We see evidence of this love in quiet acts of empathy and encouragement demonstrated by carers from all walks of life. For instance, the guy in the queue at the supermarket checkout who steps up to pay the balance for the mother of two pre-schoolers who is caught short. Or the young female social media whiz who creates social change through her dedication to affirming the good while gently dismantling prejudice.
Then there's the hospice chaplain offering simple words of comfort and walking a patient or family member through a process that aims to help them find meaning according to their own faith, or no faith.
Brotherly love, you could say, is at the heart of chaplaincy, pastoral care and spiritual services. But how widely do those professing a spiritual life have to cast their care?
That was the question being asked at the Spiritual Care Australia National Conference in Melbourne earlier in May. Practitioners representing the world's major faith traditions, as well as many others, who work at the coal face in hospitals, hospices and prisons took time out to consider the idea of "Inspiration in Diversity: The Shifting Sands of Spiritual Care". They came together to grow in their understanding of how best to meet the needs of the diverse groups of people they encounter day-to-day, and to better relate to them and celebrate them.

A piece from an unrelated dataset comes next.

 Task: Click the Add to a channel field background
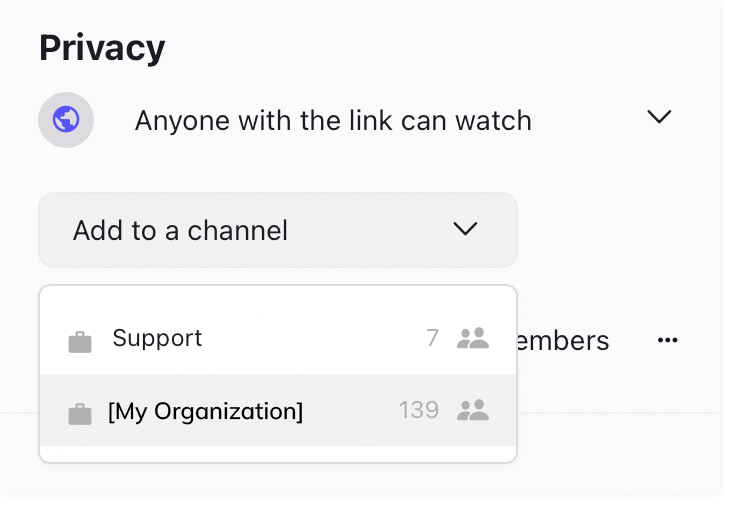pos(278,230)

Just as the broader community is beginning to question stereotypes and think differently about ethnicity, culture, faith, race, nationality, skin colour, age, sexuality and gender, spiritual carers are also challenged by new paradigms. Armed with the common religious acknowledgement of a higher power as man's common source these carers have something in their toolbox that can help them prayerfully reconsider sincerely held beliefs that might have prevented them from embracing diversity.
In the Christian faith, diversity is championed in the context of its followers.

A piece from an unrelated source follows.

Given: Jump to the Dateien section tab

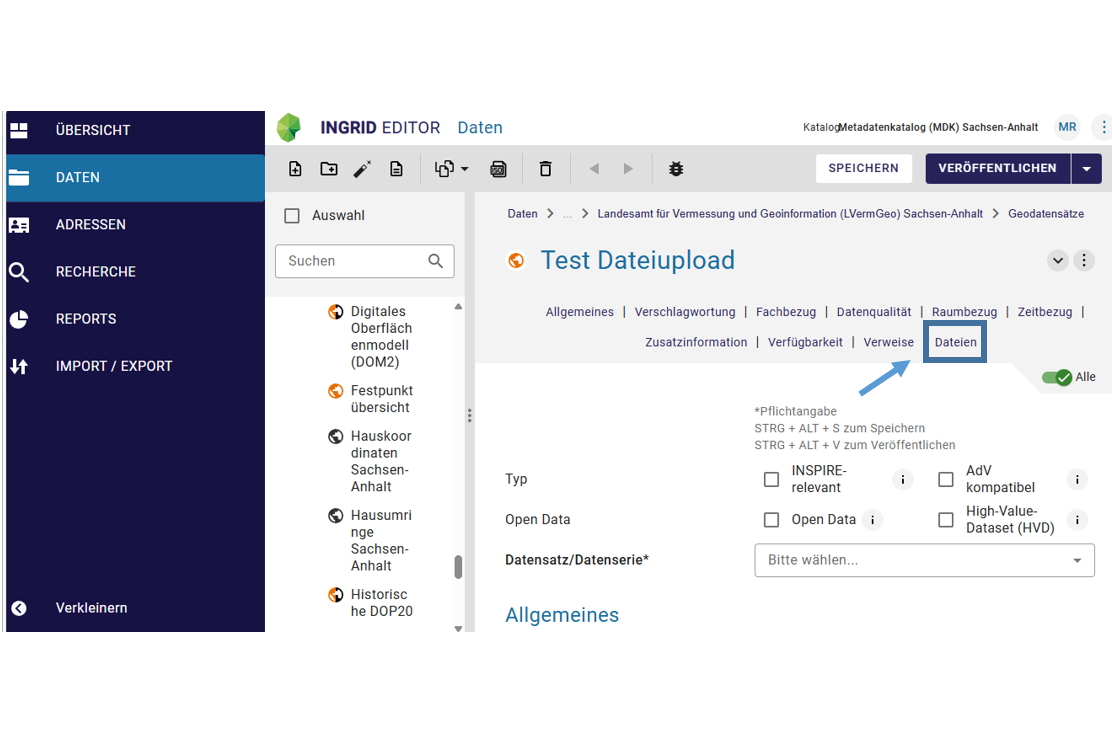Looking at the screenshot, I should tap(955, 342).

"Now there are diversities of gifts, but the same Spirit. And there are differences of administrations, but the same Lord. And there are diversities of operations, but it is the same God which worketh all in all." (1 Cor 12)
In the wider community we may well seem to be different-by reason of race, gender, culture, nationality. But this is a limited view of how to see ourselves and others, when we judge identity from a predominantly material perspective. Beyond that, I've learned, we each have a spiritual sense through which we can more deeply feel and experience kinship with others as the offspring of one divine Spirit.
At the spiritual care event I attended, chaplains with a diversity of views were exposed to speakers from a diversity of backgrounds who spoke from the heart about their lives, including their hopes and their hurts. Sally Goldner (representing Transgender Victoria) and Margot Fink (also from the LGBTI community, and a 2016 Young Australian of the Year nominee) spoke very movingly, as did social commentator, Eugenia Flynn, who identifies as Aboriginal, Tiwi, Chinese Malaysian and Muslim, as well as South Australia's first female indigenous cleric, Uniting Church Minister Denise Chapman.